Out into the streets days after 23 September, it was clear the politically aware young of one's generation had lost control of the political narrative. The jackboot now had it.

But one already knew that right on the morning of the 23rd when a witness breathlessly told nervous 16-year-old students that armored vehicles and riot squads were outside the university gates; and of soldiers accosting men with long hair, gleefully snipping, or shaving off the long locks. The state was flexing its muscles.

With scissors or razor blades the state assaulted a generation who, in the apt words of Albert Camus, "believed in nothing and lived in rebellion when confronted by the absurd world that its elders were creating for it."

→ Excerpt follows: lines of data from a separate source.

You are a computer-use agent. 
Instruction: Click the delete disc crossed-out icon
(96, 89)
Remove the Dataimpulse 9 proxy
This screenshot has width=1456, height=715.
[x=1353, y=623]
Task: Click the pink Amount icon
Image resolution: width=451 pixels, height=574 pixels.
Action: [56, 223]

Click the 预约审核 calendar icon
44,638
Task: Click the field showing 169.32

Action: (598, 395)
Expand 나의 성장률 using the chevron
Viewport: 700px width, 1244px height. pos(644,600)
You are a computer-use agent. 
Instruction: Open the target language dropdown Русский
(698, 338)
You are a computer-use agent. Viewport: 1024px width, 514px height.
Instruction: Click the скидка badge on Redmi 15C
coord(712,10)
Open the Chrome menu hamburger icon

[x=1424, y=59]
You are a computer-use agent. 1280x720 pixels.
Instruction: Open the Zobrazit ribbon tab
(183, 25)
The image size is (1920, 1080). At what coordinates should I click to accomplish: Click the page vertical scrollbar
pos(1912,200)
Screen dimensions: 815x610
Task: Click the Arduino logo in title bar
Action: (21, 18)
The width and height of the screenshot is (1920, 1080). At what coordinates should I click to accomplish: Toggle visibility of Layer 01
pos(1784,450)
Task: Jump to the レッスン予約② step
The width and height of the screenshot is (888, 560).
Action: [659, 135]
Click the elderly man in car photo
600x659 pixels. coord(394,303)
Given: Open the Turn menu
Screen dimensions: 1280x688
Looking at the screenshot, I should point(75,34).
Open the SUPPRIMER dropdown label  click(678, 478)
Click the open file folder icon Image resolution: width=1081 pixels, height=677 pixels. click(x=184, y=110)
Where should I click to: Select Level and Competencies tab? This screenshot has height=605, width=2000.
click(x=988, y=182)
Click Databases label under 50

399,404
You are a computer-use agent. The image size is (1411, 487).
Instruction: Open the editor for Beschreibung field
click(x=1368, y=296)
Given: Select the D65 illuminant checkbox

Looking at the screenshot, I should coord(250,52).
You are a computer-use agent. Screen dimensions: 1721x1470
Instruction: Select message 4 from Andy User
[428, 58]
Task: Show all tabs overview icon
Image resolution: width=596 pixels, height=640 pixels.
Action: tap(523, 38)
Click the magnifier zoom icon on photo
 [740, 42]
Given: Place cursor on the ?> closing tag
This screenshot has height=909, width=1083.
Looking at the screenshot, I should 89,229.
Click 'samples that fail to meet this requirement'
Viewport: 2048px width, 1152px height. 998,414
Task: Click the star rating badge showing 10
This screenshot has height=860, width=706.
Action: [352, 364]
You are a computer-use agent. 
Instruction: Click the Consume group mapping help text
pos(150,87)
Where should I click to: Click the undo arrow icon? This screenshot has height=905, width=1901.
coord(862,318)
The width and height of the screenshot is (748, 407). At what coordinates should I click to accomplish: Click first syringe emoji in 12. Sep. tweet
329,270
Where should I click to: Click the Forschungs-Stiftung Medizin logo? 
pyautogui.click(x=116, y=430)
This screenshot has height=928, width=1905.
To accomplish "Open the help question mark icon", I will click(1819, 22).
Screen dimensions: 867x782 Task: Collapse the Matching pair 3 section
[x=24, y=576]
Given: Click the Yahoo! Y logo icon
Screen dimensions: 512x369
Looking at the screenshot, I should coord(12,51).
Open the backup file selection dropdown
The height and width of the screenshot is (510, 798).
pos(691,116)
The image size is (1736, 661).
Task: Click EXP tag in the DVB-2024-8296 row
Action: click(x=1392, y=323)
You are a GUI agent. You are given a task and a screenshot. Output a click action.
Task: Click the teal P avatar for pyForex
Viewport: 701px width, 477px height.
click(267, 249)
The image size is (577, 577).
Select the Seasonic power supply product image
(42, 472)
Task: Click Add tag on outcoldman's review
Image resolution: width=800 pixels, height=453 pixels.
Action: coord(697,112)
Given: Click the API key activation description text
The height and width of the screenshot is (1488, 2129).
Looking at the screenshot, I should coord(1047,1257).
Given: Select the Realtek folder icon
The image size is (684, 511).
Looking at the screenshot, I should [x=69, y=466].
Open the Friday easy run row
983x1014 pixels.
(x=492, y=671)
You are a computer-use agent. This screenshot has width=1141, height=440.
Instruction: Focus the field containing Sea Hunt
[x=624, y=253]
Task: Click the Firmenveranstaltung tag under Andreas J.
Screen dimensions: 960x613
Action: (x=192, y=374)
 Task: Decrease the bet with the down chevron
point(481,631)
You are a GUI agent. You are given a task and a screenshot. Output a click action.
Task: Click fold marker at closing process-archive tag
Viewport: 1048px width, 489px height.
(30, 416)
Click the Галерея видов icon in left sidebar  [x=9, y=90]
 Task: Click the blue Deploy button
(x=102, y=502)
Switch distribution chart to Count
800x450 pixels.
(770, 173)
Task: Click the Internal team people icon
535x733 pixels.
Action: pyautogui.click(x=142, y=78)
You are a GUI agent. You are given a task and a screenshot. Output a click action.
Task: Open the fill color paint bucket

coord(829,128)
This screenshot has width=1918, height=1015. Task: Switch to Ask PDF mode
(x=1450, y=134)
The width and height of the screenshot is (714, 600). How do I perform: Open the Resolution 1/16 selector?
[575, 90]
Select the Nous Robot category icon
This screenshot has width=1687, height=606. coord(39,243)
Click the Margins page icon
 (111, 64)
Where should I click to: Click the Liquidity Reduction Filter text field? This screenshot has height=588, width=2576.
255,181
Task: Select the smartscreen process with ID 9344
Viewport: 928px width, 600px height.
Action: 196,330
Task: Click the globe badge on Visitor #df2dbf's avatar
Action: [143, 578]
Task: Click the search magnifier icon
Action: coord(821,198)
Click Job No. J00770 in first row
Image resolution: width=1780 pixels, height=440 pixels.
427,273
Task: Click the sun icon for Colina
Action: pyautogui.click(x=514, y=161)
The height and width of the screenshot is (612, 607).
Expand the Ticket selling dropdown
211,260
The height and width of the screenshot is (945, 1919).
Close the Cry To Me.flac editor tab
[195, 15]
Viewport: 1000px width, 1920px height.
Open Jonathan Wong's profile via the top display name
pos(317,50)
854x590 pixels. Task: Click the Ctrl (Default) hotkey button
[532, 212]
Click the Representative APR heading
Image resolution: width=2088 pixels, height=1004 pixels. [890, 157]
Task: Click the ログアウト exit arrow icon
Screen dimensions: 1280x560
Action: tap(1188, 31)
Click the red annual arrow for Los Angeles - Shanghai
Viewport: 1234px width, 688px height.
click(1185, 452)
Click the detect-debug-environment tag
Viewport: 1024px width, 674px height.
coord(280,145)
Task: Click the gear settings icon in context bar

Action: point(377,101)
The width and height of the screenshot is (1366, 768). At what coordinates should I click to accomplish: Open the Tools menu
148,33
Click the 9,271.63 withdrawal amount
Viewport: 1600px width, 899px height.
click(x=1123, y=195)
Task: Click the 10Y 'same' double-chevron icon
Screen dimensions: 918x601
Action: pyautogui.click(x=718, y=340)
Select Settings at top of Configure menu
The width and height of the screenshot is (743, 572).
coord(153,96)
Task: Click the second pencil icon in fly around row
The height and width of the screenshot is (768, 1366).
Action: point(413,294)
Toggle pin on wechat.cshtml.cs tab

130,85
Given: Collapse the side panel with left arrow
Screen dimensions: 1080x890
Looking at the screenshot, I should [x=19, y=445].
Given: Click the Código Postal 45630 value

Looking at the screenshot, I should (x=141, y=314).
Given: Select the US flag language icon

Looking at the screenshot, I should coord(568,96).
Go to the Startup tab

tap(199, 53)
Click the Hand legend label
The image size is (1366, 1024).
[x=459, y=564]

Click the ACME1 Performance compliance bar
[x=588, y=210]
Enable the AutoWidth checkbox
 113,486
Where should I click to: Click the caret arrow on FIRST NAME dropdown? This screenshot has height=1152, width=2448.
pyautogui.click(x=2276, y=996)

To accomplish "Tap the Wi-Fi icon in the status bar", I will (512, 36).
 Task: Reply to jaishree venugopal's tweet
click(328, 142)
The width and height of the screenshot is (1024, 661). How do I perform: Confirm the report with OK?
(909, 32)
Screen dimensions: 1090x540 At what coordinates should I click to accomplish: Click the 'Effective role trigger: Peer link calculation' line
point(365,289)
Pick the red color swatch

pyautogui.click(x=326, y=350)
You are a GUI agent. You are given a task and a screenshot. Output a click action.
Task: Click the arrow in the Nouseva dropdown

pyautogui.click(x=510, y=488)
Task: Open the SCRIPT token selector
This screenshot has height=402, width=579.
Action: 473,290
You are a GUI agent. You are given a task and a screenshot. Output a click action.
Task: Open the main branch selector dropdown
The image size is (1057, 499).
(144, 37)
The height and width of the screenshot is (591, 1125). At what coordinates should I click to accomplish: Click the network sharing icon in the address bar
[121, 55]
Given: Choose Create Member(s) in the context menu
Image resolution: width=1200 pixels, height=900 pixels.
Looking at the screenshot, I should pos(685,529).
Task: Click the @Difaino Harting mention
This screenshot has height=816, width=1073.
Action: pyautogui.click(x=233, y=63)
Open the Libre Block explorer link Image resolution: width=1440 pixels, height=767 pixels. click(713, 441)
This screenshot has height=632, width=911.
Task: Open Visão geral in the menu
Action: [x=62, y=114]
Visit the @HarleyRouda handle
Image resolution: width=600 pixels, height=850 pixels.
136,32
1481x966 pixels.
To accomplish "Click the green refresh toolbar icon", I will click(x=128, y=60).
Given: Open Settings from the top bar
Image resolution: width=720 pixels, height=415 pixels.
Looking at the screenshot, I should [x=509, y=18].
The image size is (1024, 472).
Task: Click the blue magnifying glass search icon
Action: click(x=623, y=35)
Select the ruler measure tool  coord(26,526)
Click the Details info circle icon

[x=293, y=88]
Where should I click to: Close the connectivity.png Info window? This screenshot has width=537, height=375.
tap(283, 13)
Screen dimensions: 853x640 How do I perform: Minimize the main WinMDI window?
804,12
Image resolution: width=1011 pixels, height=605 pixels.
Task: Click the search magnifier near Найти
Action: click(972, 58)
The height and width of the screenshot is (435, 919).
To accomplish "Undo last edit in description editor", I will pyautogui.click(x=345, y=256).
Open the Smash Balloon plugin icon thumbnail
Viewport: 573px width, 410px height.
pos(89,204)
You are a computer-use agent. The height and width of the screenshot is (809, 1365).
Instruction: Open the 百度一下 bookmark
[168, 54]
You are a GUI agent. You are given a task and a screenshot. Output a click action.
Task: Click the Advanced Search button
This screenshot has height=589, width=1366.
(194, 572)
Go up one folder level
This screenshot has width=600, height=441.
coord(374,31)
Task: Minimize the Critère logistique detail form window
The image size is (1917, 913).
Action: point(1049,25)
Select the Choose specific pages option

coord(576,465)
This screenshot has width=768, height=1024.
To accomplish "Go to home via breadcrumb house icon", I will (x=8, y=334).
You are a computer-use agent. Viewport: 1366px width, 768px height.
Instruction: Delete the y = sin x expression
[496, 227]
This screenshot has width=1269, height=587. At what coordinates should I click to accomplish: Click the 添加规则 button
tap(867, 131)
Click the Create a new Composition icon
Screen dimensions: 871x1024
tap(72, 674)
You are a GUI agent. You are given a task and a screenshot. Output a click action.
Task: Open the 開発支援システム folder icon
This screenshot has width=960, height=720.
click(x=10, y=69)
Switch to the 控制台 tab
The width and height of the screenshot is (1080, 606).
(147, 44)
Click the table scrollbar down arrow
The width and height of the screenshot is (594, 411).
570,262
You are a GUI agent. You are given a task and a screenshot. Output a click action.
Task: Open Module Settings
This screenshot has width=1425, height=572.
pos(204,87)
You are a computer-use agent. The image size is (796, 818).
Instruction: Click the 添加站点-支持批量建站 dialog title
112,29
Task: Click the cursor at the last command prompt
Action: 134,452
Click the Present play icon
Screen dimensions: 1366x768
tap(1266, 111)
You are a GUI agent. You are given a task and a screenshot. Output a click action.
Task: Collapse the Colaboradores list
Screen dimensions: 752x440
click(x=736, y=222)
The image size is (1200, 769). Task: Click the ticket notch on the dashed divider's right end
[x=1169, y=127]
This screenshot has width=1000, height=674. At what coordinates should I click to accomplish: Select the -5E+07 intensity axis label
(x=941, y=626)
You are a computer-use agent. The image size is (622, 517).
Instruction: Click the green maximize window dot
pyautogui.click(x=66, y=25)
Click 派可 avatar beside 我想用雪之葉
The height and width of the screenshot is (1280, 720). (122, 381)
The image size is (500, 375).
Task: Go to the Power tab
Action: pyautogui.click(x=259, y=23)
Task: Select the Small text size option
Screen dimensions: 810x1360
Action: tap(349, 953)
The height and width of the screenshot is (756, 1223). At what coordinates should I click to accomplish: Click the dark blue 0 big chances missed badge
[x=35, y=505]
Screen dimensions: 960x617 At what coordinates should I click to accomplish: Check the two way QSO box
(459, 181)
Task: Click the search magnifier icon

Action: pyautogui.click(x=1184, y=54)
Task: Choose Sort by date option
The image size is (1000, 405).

Situating one's interesting generation, it was undeniable one's generation previously gained power on the streets.

But then the young all over the world did; with the Filipino youth acting in solidarity with the universal story of youth resistance, taking form in the energetic street theater against outworn political creeds and traditional moralities of societies which appeared then to one's generation, and what it still is, monstrous hypocrisies.

Many September 23rd mornings later, those memories of resistance and its linked moral stances are now battlefields.

Not even the silence of the lambs, which had been finally broken and which fully exposed hidden politically-caused cruelties, could prevent the fighting.

Drawing attention now to political fault lines demarcated by one's generation makes one realize reconciliation isn't readily achievable, that it won't be quickly achievable in this era of "selfie democracy."

Thanks to an unchecked social media, today's "selfie democracy" — an era where the digital device has become a political actor in its own right and is a major vehicle for civic expression and partisan influence — threatens erasure of the memories of an older generation.

While we do have a historical archive of a generation's resistance against the political cruelties of its time, no guarantee can be made that memories of fact survive generated self-interested memories of falsity.

Yes, the powerful desire now to keep politically-caused cruelties hidden from public view.

Yet, once past atrocities and all its bloody details are obscured, it tragically abets future atrocities.

Preventing future atrocities is the reason why the trenchant shout "Never Again!" resonates ever so loudly on this day and the days to come. Silence is not on the cards anymore.